Found out the problem. This is the condition that is used to check if a node is present in closedset

if(!closedset.contains(y))

A linkedlist(closedset) executes the contains() by calling the equals() of the class, in this case EightPuzzle. The equals function in EightPuzzle is defined as follows

public boolean equals(EightPuzzle test){

                if(this.f_n != ((EightPuzzle)test).getF_n())
                       return false;
            //System.out.println("in equals");
                for(int i = 0 ; i < this.puzzle.length; i++)
                {
                        if(this.puzzle[i] != ((EightPuzzle)test).puzzle[i])
                                return false;
                }
                return true;
        }

But this function was never called because if you want to override the equals() of Object class the correct signature should be

 public boolean equals(Object test). 

One more change required - comment the first two lines of the equals()
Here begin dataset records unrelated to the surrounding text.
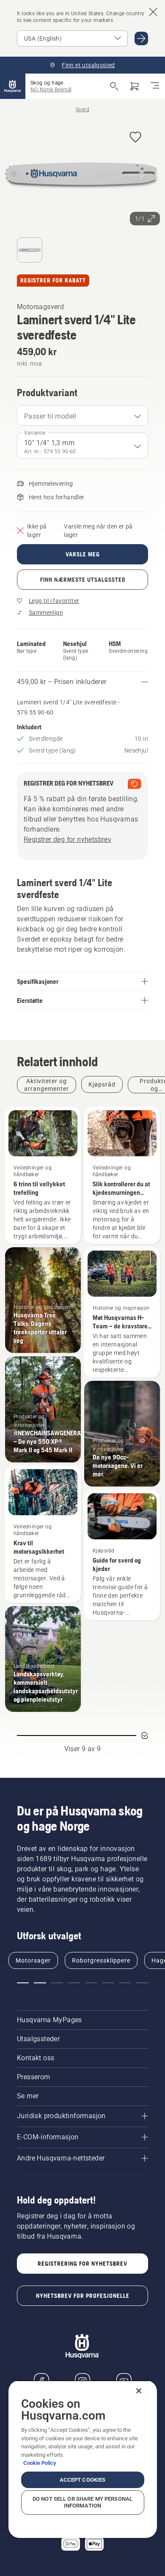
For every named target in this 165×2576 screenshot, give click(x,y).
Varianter (35, 433)
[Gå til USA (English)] (141, 38)
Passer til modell (50, 416)
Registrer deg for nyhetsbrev (67, 839)
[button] (135, 138)
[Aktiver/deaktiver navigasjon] (155, 86)
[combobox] (82, 415)
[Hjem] (12, 86)
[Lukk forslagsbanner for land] (153, 12)
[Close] (138, 2390)
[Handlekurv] (134, 86)
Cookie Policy (39, 2463)
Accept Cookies (83, 2480)
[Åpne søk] (114, 86)
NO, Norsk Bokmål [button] (51, 90)
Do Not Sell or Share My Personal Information (82, 2502)
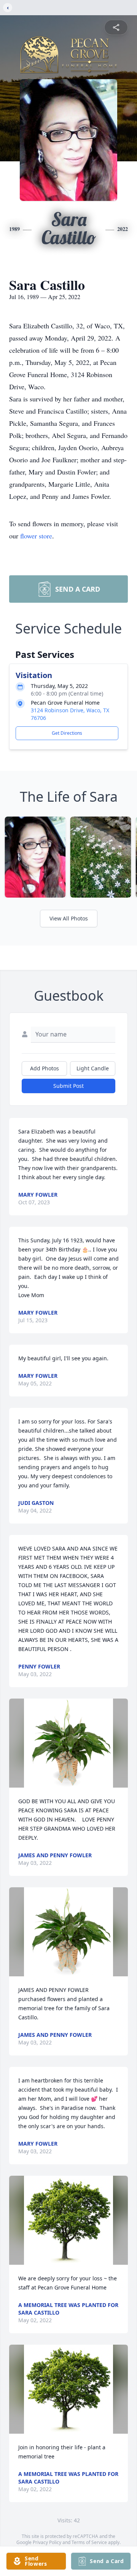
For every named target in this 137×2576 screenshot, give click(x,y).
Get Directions (67, 733)
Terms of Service (89, 2542)
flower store (36, 535)
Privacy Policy (47, 2542)
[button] (68, 1743)
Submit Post (68, 1085)
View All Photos (68, 918)
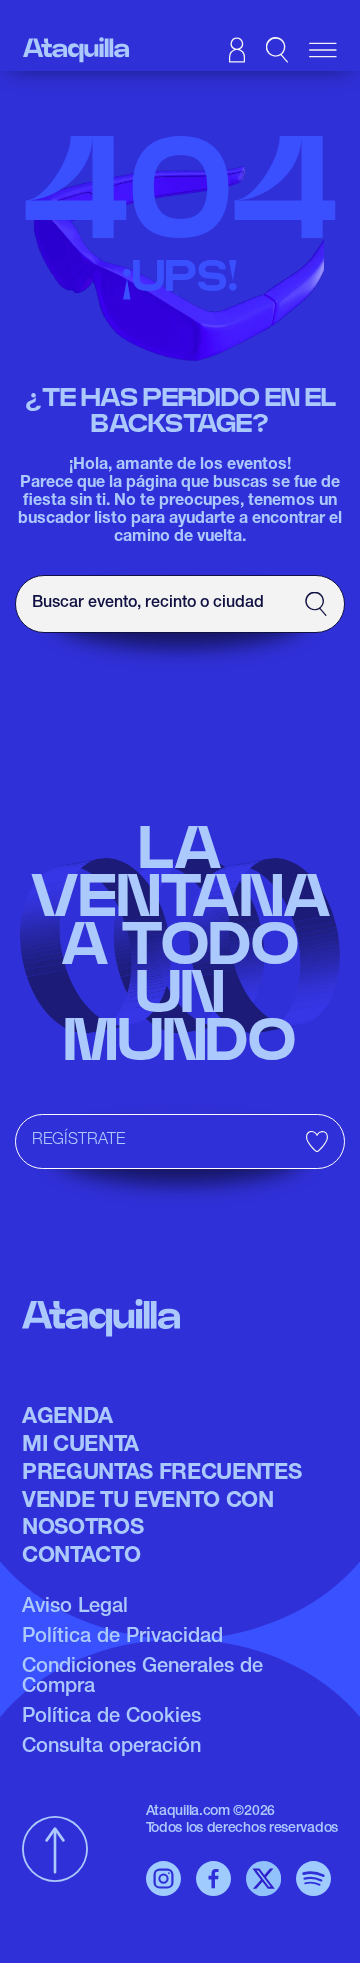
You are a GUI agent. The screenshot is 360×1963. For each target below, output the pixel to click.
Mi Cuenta (80, 1446)
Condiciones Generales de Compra (142, 1678)
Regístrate (78, 1141)
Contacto (81, 1557)
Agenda (67, 1418)
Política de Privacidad (122, 1638)
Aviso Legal (75, 1608)
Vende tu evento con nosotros (148, 1515)
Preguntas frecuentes (161, 1474)
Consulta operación (111, 1748)
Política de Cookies (111, 1718)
I got the answer. But the code still takes 25-30 seconds for some inputs. This is not expected with A*. the applet solves the puzzle in 0.003 seconds. If someone has an idea how to improve the performance, please do tell me.
I will award the bounty to that person.

Got the answer for optimization from another forum.

Change openset.size() and neightbor.size()
to
openset.isEmpty() and neightbor.isEmpty() respectively.
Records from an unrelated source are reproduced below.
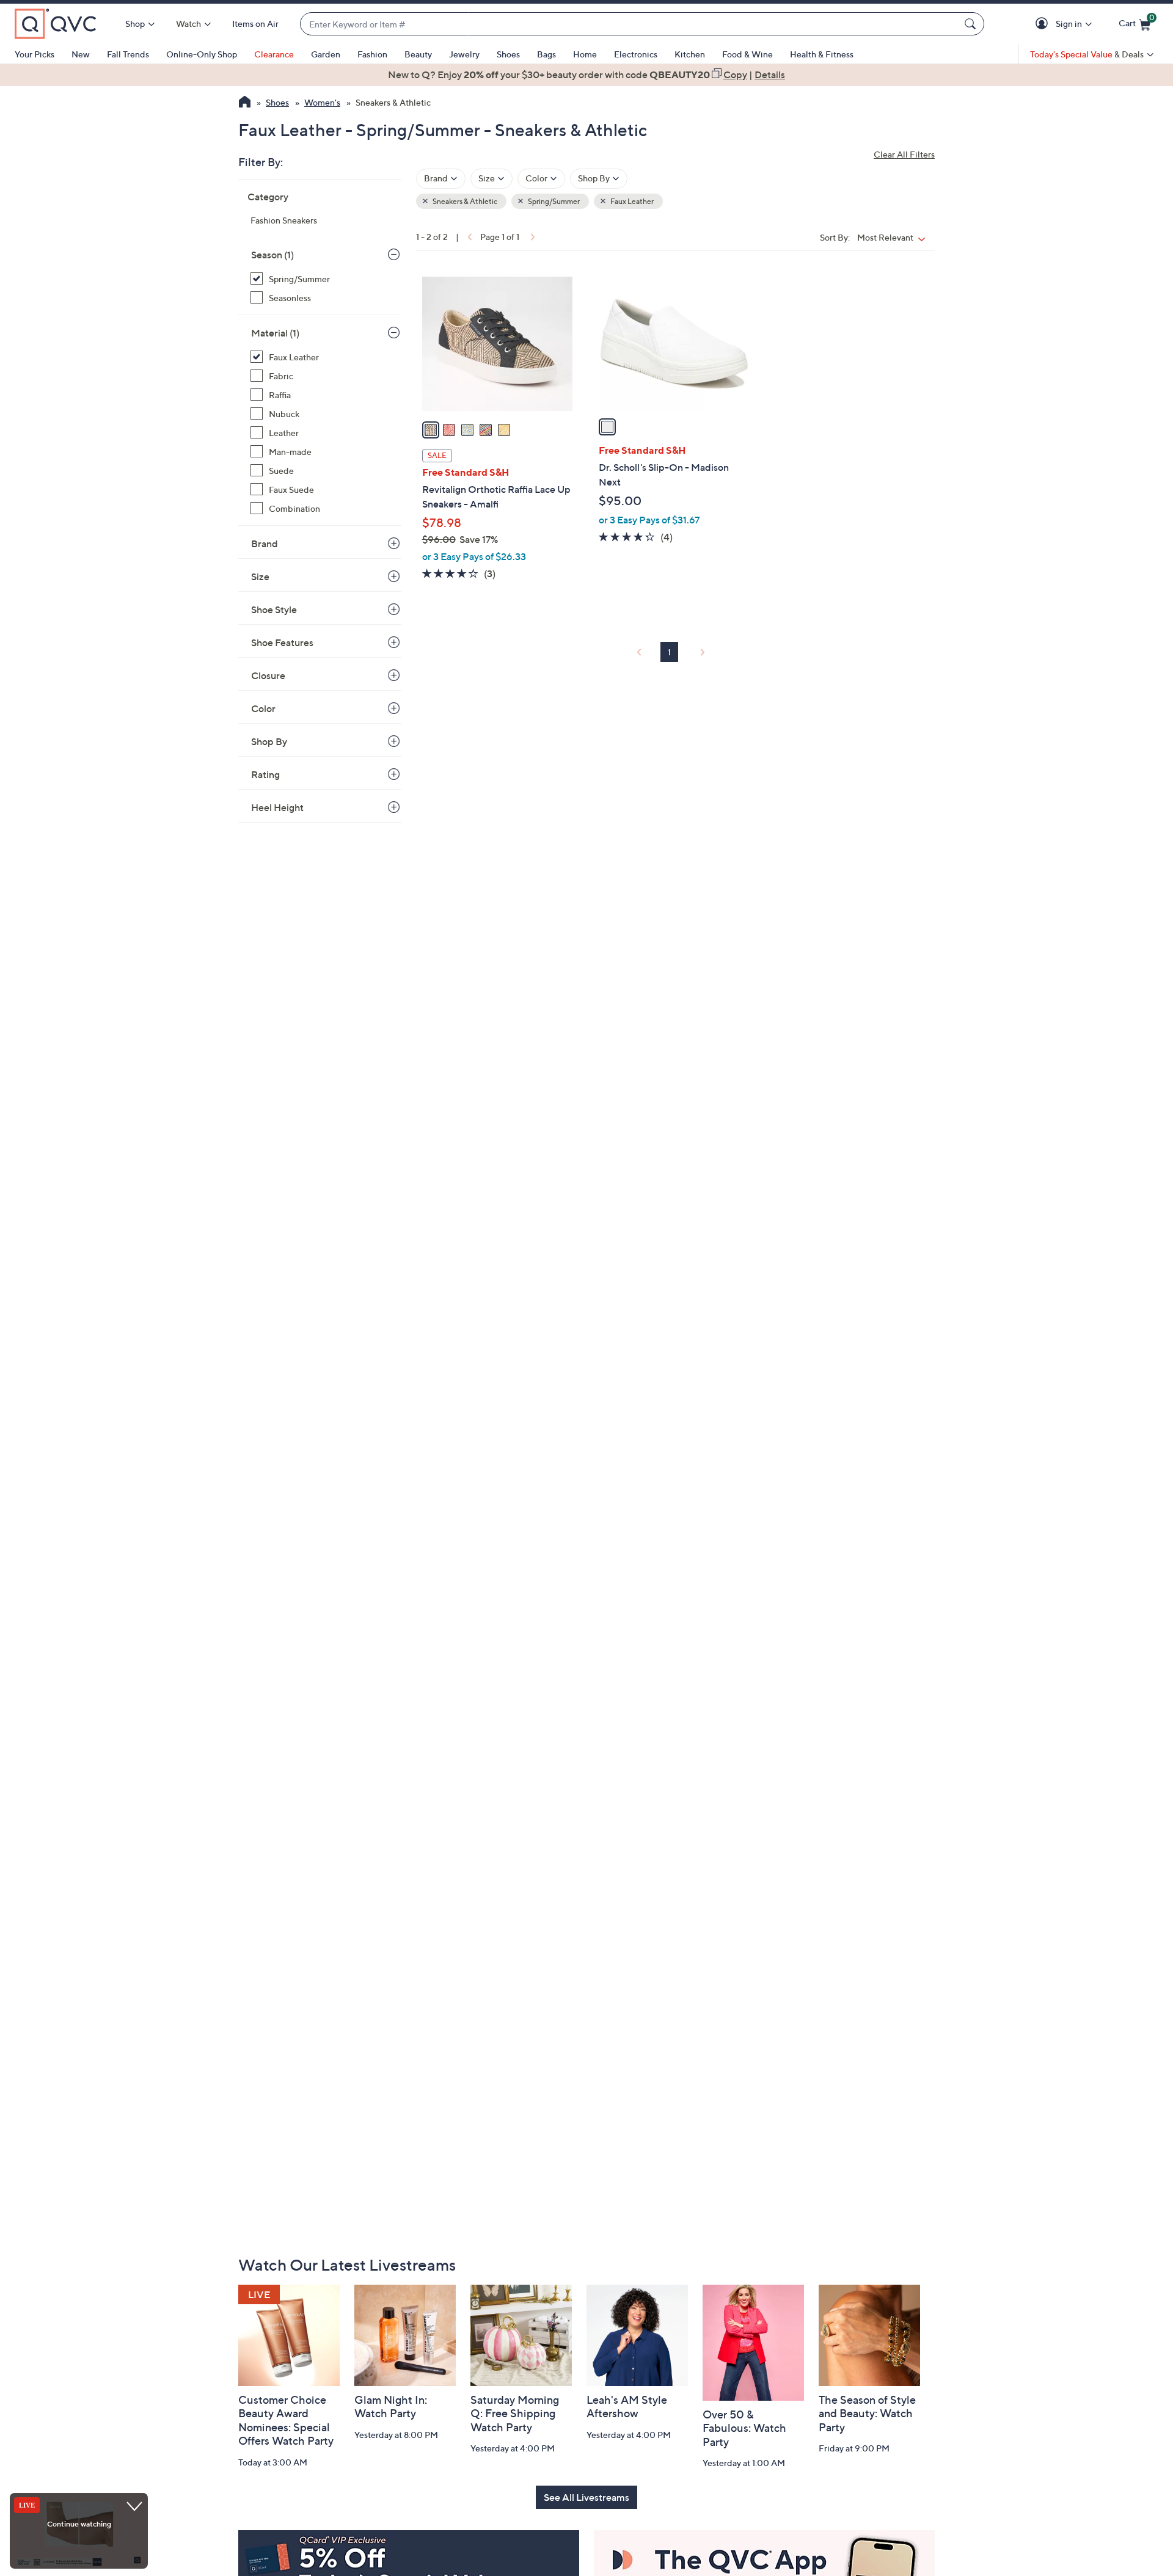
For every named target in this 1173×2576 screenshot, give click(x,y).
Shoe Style (274, 609)
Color (263, 708)
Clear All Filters (904, 154)
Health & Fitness (821, 54)
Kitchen (689, 54)
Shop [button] (135, 23)
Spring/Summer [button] (553, 201)
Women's (322, 102)
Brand (264, 543)
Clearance (274, 54)
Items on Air (255, 23)
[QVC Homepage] (244, 103)
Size (260, 576)
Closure (268, 675)
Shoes (508, 54)
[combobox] (630, 24)
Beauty (418, 54)
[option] (586, 74)
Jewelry (464, 54)
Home (585, 54)
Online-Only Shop (201, 54)
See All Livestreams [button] (586, 2497)
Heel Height (277, 807)
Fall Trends (128, 54)
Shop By (269, 741)
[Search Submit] (972, 24)
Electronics (635, 54)
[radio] (431, 430)
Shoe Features (282, 642)
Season (272, 255)
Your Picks (34, 54)
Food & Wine (747, 54)
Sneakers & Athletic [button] (464, 201)
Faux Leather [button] (631, 201)
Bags (546, 54)
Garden (325, 54)
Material (275, 333)
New (80, 54)
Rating (265, 774)
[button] (1043, 24)
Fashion (372, 54)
size() iterates through the whole list and as the list gets bigger, it takes more and more time. And also change the EightPuzzle x = openset.peek();
to
EightPuzzle x = openset.poll(); and reuse x, instead of calling peek() and the poll()


Now it processes within 1 second

I believe there is nothing wrong with your code, however, note that not all 8-puzzle problems are solvable! so check first if "{8,2,7,5,1,6,3,0,4} and {3,1,6,8,4,5,7,2,0}" are solvable 8-puzzles.